As Jews of the modern age, we have the ability to create for ourselves traditions which speak to us personally and fit the times we live in. I see this more and more these days, especially as a cantor. Even some rituals which now seem commonplace were once new and unexplored—like bat mitzvahs and baby naming and the addition of an orange to the Seder plate!
I have been incredibly drawn to this idea in the past, and I spoke about a new ritual I helped create in my post "Twice Blessed." I am also excited that two new prayer books have recently been published—one from Congregation Beth Simchat Torah in New York and the other from Sha'ar Zahav in San Francisco. Both are now available to the public, and open new doors into how prayers can be utilized with translations that are incredibly inviting. A recent article on Jewcy.com reviews the new siddur from Sha'ar Zahav and shares some of its offerings.

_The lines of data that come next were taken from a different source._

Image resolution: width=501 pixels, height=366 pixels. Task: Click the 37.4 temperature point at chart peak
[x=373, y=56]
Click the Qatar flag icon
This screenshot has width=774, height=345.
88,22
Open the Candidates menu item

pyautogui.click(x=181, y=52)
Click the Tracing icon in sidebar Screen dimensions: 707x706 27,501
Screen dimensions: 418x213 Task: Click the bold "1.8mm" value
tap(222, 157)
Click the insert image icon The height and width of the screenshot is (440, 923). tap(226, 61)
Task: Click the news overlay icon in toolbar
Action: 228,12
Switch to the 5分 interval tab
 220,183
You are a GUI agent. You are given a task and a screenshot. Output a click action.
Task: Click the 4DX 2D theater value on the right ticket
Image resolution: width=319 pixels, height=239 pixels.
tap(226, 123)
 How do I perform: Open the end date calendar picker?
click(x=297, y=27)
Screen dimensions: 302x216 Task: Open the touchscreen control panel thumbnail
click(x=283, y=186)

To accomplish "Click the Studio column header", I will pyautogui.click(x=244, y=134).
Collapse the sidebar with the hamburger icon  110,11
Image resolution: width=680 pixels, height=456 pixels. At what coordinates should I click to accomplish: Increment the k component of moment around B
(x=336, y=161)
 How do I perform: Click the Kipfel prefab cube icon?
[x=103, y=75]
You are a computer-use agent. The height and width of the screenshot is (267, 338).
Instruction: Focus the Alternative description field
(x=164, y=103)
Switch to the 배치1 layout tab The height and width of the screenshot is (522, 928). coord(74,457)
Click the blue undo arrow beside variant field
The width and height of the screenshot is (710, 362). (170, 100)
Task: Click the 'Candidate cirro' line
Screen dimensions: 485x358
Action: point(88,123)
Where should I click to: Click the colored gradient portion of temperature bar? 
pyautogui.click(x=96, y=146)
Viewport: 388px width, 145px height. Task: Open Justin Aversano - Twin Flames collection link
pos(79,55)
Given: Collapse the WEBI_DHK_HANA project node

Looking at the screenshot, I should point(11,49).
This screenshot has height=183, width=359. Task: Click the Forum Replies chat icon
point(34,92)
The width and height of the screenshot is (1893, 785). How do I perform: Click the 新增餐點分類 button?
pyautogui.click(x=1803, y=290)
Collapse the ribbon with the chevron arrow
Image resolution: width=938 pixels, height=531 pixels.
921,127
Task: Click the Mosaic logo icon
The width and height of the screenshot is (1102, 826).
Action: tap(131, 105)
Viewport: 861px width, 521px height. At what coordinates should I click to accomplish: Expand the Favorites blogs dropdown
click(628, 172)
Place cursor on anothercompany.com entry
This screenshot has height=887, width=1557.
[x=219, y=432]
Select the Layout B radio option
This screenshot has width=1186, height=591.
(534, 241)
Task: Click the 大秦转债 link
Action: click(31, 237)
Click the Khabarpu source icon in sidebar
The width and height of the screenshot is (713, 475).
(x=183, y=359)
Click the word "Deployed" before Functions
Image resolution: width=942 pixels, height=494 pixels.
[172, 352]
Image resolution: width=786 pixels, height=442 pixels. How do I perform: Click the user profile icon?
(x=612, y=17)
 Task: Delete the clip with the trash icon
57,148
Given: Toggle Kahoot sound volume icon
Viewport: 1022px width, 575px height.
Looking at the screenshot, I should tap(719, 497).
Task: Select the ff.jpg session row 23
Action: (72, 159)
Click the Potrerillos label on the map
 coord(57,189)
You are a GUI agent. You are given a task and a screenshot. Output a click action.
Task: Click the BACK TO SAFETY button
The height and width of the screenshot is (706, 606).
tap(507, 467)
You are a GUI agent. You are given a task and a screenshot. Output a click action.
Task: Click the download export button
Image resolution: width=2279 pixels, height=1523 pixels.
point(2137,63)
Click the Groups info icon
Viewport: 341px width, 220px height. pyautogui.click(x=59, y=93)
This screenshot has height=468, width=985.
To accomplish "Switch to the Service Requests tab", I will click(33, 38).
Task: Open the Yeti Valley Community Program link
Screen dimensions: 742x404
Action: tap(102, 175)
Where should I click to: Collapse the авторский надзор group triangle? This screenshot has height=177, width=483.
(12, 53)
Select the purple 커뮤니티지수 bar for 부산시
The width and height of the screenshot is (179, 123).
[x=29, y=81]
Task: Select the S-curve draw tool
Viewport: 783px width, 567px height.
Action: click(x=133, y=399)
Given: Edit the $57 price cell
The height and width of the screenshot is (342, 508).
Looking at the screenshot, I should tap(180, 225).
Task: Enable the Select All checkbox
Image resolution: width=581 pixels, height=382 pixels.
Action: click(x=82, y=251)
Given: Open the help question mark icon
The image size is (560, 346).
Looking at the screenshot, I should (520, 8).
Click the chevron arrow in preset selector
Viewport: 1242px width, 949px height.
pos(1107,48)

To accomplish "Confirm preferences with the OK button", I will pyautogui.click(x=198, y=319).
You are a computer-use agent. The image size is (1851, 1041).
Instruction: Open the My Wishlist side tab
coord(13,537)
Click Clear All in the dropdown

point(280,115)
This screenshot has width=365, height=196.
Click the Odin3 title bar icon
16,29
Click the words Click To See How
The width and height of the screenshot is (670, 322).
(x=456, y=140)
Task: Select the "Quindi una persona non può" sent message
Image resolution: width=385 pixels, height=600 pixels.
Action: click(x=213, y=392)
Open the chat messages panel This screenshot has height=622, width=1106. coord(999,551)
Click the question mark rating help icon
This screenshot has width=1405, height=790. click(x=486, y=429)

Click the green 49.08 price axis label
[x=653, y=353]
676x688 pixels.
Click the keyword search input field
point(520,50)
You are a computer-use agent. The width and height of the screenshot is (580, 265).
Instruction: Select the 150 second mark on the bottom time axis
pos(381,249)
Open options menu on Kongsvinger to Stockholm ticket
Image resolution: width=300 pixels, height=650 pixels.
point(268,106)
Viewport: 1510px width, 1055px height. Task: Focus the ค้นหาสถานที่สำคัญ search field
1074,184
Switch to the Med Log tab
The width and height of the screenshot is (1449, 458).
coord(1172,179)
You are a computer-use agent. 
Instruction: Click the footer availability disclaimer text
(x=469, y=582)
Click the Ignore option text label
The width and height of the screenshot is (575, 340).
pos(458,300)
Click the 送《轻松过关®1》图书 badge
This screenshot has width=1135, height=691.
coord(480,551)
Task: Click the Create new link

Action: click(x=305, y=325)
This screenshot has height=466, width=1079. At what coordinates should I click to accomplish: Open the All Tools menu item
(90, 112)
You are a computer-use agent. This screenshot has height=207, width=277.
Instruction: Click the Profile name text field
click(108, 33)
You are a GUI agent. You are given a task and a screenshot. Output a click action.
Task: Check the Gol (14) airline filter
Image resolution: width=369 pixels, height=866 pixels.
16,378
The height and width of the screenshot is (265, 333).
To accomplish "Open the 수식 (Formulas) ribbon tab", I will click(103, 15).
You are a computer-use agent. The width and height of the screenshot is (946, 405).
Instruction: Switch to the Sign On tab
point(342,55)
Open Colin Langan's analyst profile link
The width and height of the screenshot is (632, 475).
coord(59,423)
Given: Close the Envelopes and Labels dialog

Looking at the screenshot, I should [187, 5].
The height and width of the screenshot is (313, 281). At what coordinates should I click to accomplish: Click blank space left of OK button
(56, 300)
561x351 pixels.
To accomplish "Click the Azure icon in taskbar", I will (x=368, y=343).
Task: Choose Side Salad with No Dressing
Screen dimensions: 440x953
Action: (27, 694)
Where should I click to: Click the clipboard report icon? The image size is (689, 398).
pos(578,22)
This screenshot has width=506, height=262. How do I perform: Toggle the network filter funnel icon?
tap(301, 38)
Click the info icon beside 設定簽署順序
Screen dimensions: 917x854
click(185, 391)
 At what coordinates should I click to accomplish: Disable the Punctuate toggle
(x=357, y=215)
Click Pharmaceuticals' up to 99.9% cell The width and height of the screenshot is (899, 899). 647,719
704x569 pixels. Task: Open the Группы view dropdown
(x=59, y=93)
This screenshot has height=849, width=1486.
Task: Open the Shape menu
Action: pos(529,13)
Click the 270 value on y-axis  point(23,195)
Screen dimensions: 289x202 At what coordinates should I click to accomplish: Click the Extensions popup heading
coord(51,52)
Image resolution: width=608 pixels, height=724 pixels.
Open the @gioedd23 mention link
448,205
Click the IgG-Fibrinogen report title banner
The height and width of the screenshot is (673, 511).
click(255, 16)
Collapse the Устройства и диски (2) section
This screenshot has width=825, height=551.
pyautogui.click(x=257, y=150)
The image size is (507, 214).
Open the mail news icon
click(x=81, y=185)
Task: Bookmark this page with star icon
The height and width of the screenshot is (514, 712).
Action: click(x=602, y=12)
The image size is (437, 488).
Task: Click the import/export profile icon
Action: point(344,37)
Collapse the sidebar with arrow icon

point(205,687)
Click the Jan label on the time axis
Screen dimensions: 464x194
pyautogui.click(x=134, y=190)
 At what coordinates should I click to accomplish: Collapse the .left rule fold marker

The Reform movement in particular has chosen to apply great sensitivity to its word choices and the language it uses in its prayers. This is apparent in its newest siddur, Mishkan Tefillah. Over the past two decades, much thought and energy has been given to replacing masculine imagery of God with gender neutral language where possible, as well as including the names of female counterparts to the traditional and original male references. For example, all of the imahot (mothers) have been a part of the avot (fathers) prayer for quite some time, while a new addition is the name of Miriam alongside Moses in the Mi Chamocha.
I must add that creating new ritual is not always a serious effort. My family and good family friends have rarely missed a chance to give thanks to Maxwell House for sponsoring our free Haggadahs during Passover! I am sure that our Seder would feel somewhat lacking if we didn't make mention of this personal tradition.
I am curious to know what type of personal rituals you have created, and how do you relate to them? Perhaps you wrote your own vows for your wedding or maybe you have your own specific family traditions. Just think, if you share, there is a good chance that someone else would love to make your tradition their own!